Exercise requirements -> Write out the lines below as a numbered list, skipping any blank lines and leaving out the pictures.

Data in this exercise ->
*****

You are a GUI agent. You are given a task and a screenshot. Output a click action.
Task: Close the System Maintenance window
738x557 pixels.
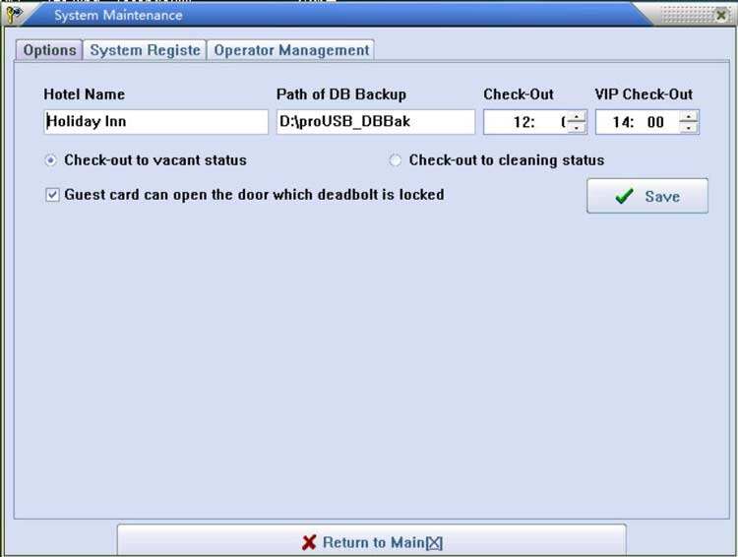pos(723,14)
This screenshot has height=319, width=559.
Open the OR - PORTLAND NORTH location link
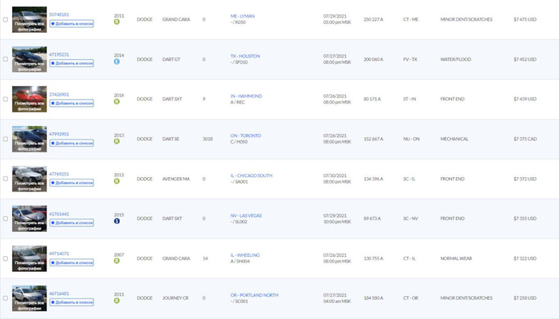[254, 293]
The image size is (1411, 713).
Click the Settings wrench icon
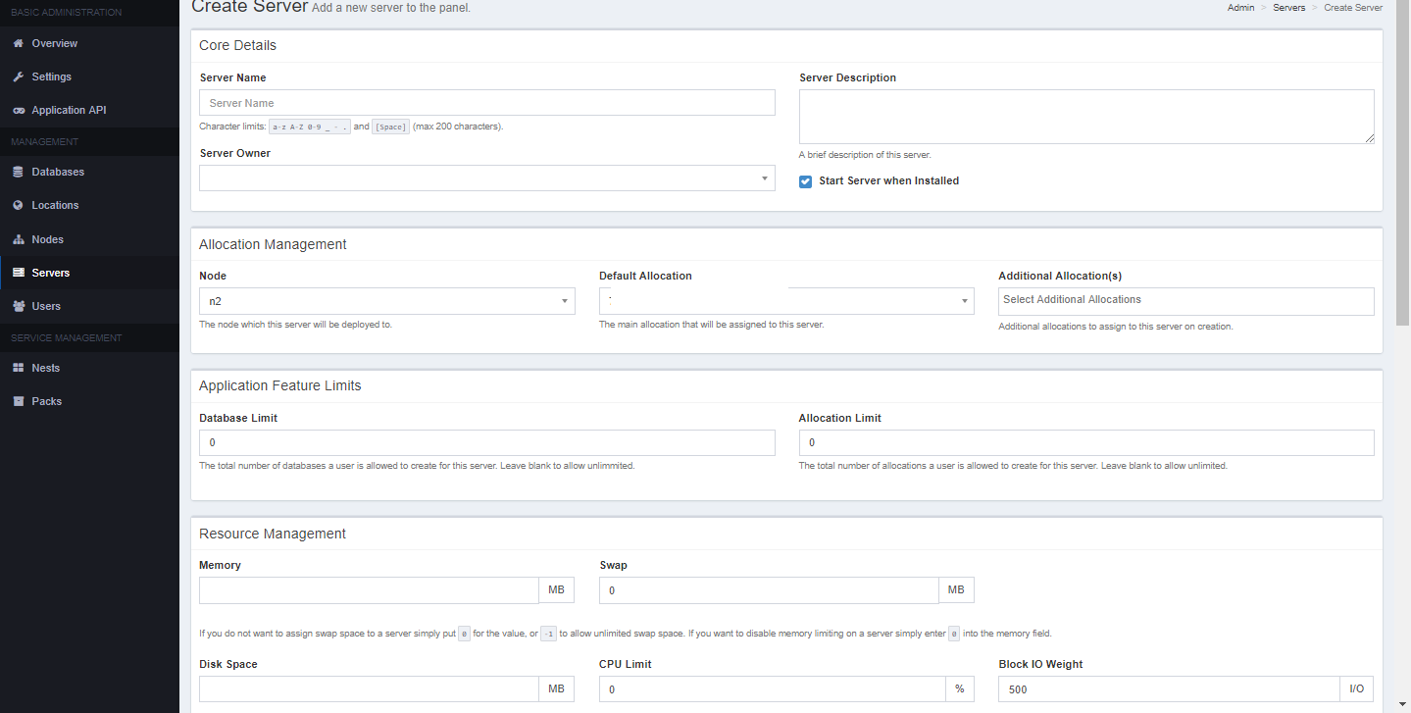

*****

Expected output ->
1. You are a GUI agent. You are given a task and a screenshot. Output a click action.
2. Task: Close the System Maintenance window
3. 738x557 pixels.
4. pos(723,14)
5. This screenshot has height=319, width=559.
6. Open the OR - PORTLAND NORTH location link
7. [254, 293]
8. The image size is (1411, 713).
9. Click the Settings wrench icon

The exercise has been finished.